An hour of questioning did little to illuminate Mayor Mike McGinn's SPD 20/20 plan.
City Councilmember Bruce Harrell questioned Assistant Chief Mike Sanford April 18 at a Public Safety Committee meeting on how much the plan would cost and how the police department would measure success.
He even prodded Sanford to explain at a basic level what SPD 20/20 is.
Sanford called it reform and "the pursuit of excellence." He did not explain how SPD 20/20 fits with the city's negotiations with the Department of Justice. The negotiations address a December 2011 report that showed that city police have a pattern and practice of excessive force.
Harrell fell just short of openly criticizing SPD 20/20, quipping that it at least had a catchy title.
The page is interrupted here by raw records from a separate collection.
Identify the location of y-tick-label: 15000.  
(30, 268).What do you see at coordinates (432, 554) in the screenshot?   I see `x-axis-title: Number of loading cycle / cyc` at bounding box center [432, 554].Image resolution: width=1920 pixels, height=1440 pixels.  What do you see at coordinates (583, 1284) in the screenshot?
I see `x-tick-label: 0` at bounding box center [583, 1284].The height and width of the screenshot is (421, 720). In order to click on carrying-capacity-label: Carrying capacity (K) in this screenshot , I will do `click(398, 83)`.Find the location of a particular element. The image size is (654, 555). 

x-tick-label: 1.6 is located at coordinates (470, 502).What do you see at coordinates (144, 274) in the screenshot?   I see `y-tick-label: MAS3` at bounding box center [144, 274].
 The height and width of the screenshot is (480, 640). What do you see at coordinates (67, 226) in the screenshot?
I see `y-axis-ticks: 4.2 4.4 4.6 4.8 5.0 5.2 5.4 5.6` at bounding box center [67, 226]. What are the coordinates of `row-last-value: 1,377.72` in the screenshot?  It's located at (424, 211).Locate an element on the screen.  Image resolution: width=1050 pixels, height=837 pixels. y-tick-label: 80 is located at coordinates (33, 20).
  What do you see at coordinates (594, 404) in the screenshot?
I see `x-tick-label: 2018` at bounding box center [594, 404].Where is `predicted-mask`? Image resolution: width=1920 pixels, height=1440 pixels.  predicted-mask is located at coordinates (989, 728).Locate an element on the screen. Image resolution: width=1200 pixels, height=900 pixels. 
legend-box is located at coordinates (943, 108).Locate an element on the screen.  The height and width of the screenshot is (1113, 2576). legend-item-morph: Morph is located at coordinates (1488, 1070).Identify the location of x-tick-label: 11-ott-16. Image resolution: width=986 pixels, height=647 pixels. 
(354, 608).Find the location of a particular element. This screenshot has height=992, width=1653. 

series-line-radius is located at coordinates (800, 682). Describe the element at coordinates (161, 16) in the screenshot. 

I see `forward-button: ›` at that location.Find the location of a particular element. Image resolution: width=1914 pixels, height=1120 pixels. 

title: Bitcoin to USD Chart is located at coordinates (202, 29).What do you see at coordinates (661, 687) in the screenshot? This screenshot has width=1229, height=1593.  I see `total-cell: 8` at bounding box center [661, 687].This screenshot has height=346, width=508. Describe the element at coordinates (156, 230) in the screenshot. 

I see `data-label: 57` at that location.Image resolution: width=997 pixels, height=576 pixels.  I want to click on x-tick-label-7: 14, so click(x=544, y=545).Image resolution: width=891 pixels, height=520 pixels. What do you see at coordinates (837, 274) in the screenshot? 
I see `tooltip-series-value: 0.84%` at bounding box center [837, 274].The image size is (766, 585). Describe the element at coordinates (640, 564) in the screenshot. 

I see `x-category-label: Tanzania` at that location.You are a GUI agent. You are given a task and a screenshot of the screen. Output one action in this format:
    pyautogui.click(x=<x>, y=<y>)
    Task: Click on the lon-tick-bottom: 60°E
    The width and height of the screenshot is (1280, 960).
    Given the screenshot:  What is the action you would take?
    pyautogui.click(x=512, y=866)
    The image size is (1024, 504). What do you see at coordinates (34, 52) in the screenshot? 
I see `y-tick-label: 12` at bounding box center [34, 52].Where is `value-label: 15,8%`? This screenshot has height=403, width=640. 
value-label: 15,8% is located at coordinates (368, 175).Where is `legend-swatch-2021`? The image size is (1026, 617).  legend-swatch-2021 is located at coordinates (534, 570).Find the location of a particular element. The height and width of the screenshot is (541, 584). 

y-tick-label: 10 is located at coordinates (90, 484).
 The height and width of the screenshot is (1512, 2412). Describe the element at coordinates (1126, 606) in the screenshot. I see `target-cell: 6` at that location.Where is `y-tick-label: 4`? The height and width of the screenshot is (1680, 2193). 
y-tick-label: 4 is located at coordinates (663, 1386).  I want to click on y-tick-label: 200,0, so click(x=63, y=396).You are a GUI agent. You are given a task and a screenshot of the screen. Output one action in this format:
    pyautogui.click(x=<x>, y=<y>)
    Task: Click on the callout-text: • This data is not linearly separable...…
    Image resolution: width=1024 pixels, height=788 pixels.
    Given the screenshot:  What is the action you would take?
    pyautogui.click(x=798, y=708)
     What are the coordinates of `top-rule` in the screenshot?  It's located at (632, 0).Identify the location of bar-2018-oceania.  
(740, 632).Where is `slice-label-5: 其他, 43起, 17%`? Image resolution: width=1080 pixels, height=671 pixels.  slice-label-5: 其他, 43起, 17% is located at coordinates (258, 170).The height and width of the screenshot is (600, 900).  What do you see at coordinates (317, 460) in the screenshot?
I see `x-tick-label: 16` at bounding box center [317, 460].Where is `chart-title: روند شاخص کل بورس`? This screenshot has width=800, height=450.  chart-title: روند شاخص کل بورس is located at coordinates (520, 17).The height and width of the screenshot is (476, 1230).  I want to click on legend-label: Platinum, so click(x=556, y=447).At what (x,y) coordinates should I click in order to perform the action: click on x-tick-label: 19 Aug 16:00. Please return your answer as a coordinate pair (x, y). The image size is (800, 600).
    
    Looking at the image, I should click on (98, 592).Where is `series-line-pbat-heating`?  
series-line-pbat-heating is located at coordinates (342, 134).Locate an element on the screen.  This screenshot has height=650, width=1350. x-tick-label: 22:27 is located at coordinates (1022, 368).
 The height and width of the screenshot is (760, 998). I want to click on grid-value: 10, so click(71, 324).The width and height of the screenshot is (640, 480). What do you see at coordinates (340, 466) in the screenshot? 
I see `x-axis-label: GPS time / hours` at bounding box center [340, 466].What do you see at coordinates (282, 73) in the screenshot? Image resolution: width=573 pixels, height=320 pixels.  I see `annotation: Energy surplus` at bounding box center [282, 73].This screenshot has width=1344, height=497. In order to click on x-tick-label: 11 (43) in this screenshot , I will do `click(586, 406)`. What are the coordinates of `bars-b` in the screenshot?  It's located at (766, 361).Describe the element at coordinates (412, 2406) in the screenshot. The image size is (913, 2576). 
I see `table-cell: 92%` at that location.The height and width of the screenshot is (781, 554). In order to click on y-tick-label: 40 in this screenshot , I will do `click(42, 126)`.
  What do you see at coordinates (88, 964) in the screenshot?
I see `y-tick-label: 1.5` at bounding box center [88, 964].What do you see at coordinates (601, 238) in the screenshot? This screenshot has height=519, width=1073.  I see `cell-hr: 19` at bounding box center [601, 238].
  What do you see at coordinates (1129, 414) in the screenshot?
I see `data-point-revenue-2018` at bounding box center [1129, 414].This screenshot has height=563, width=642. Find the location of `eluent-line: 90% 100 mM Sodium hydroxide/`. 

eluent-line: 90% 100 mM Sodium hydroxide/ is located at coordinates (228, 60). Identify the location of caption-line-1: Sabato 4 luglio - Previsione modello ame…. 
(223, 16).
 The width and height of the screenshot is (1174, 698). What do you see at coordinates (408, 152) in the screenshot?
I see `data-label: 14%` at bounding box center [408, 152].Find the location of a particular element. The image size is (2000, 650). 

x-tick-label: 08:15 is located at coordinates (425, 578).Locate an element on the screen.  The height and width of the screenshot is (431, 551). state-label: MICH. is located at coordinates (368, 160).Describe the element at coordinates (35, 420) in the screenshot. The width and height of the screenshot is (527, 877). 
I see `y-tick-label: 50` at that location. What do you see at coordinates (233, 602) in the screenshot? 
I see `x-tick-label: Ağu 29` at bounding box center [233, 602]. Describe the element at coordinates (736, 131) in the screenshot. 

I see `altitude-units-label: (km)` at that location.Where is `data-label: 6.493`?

But did he leave the meeting with a clearer picture of the plan?
"Not really," Harrell said.
He and other councilmembers are largely in the dark when it comes to negotiations with the DOJ. Because the DOJ could file a lawsuit against the city, only McGinn, City Attorney Pete Holmes and police officials are allowed in the meetings with the DOJ.
For a plan meant to improve accountability and transparency, Harrell found precious few details on how SPD 20/20 will work.
"Who's measuring this?" Harrell asked after the meeting. "Who's making sure we're succeeding?"
Harrell could not even glean who was involved in drafting SPD 20/20.
Sanford said the mayor and police collected input from the community and the plan was drafted by SPD.
But Harrell said he has not met any rank-and-file police officers or community members involved in the process.
"I don't think that's an effective way to go about a strong public safety plan," Harrell said.